More than a decade after Hurricane Katrina led to radical New Orleans education reforms that crippled the city’s once-powerful teachers union, a third charter school’s faculty wants to rejoin that union’s fold.

A majority of the teachers at Lusher Charter School, a high-performing Uptown school encompassing kindergarten through 12th grade, signed a petition to join the United Teachers of New Orleans, the local arm of the American Federation of Teachers.

UTNO, once a 5,000-member group, lost its dominance when the state took over most of the city’s public schools, and it has not had a citywide collective bargaining agreement for teachers since 2006.

But recent teacher organizing drives — first in 2013 among Morris Jeff Community School teachers, who linked up with the separate Louisiana Association of Educators before dropping that group for UTNO, and then in 2014 among Benjamin Franklin High School teachers — have showcased the union’s resurgence, albeit on a much smaller scale than before Katrina.

UTNO has been on the hunt for charter school teachers to organize since at least 2013, when it requested names, contact information and other data from at least three dozen of the city’s independent schools.

The union’s president, Larry Carter, praised Lusher’s move this week. “We stand with the teachers of Lusher and with teachers in charters across New Orleans as they organize for a voice in their schools,” he said.

The national union has closely tracked its local affiliates’ organizing efforts in New Orleans and Jefferson Parish, and its president, Randi Weingarten, said charter school teachers across the country are taking similar paths as the Lusher teachers.

Teacher unions remain controversial in New Orleans.
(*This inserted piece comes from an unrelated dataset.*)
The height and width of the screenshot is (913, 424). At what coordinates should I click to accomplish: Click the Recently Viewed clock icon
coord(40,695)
Business lobbying groups and some education reformers have laid the blame for conventional school systems’ failings largely at the unions’ feet, though the unions insist they have been unfairly demonized and that providing teachers with job protection and training ultimately benefits children.
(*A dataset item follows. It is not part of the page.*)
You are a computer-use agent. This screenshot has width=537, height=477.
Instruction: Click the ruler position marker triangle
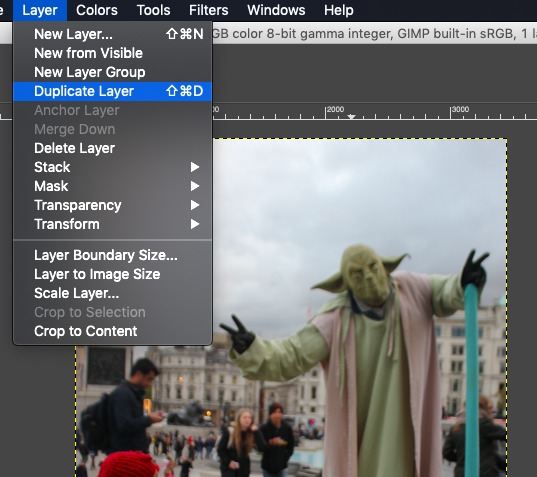(x=351, y=116)
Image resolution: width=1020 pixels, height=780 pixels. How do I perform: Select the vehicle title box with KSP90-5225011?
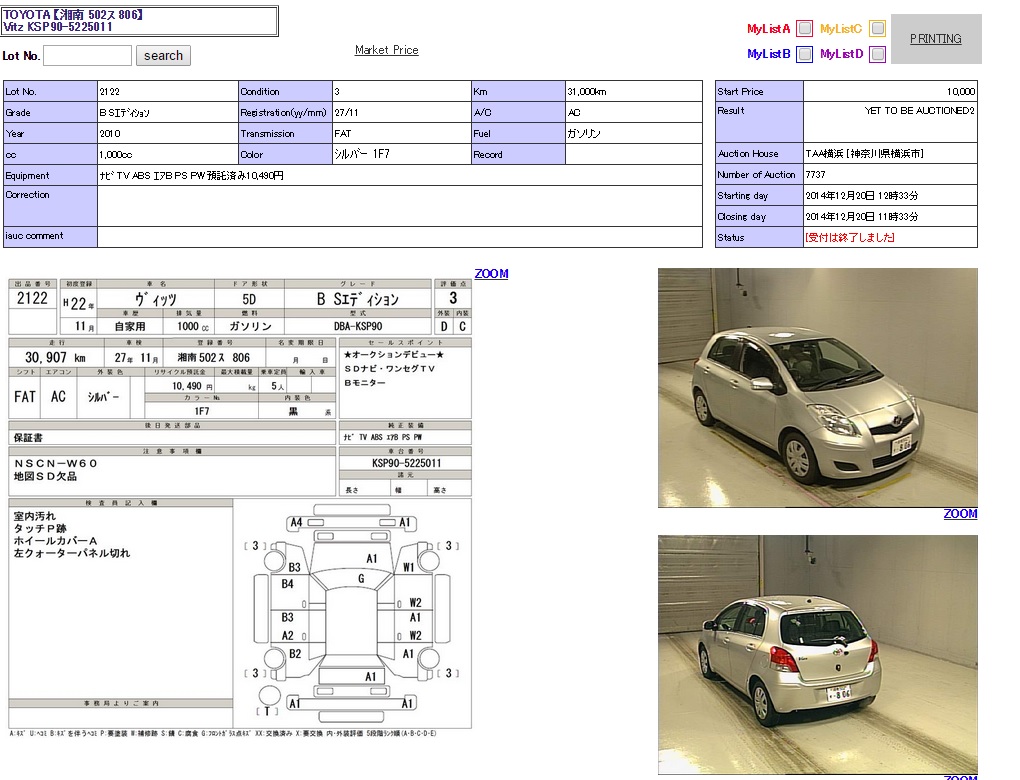pos(140,21)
At least one of the recent drives, at Benjamin Franklin, seems to have been born at least partially out of frustration with charter schools, which by law do not have to adhere to a set pay scale or participate in public school teachers’ pension plans. Without a union contract, they also may fire teachers at will.

However, some Lusher teachers said they want to organize because they want more of a partnership with school administrators. “Granting teachers this voice will help us attract the highest-quality and most innovative teachers to our school and keep them,” said Julie Sanders, a social studies teacher. “Our students will benefit from programs designed with input from our highly qualified staff.”

The teachers must be recognized by Lusher’s independent governing board before they may begin negotiating a bargaining agreement.

That board will receive legal advice about the teachers’ request at a meeting Saturday, but it probably won’t vote on the matter until later this month, board President Blaine LeCesne said.

Either way, he said, Lusher’s board and its teachers “will do what’s in the best interest of the school, ultimately.”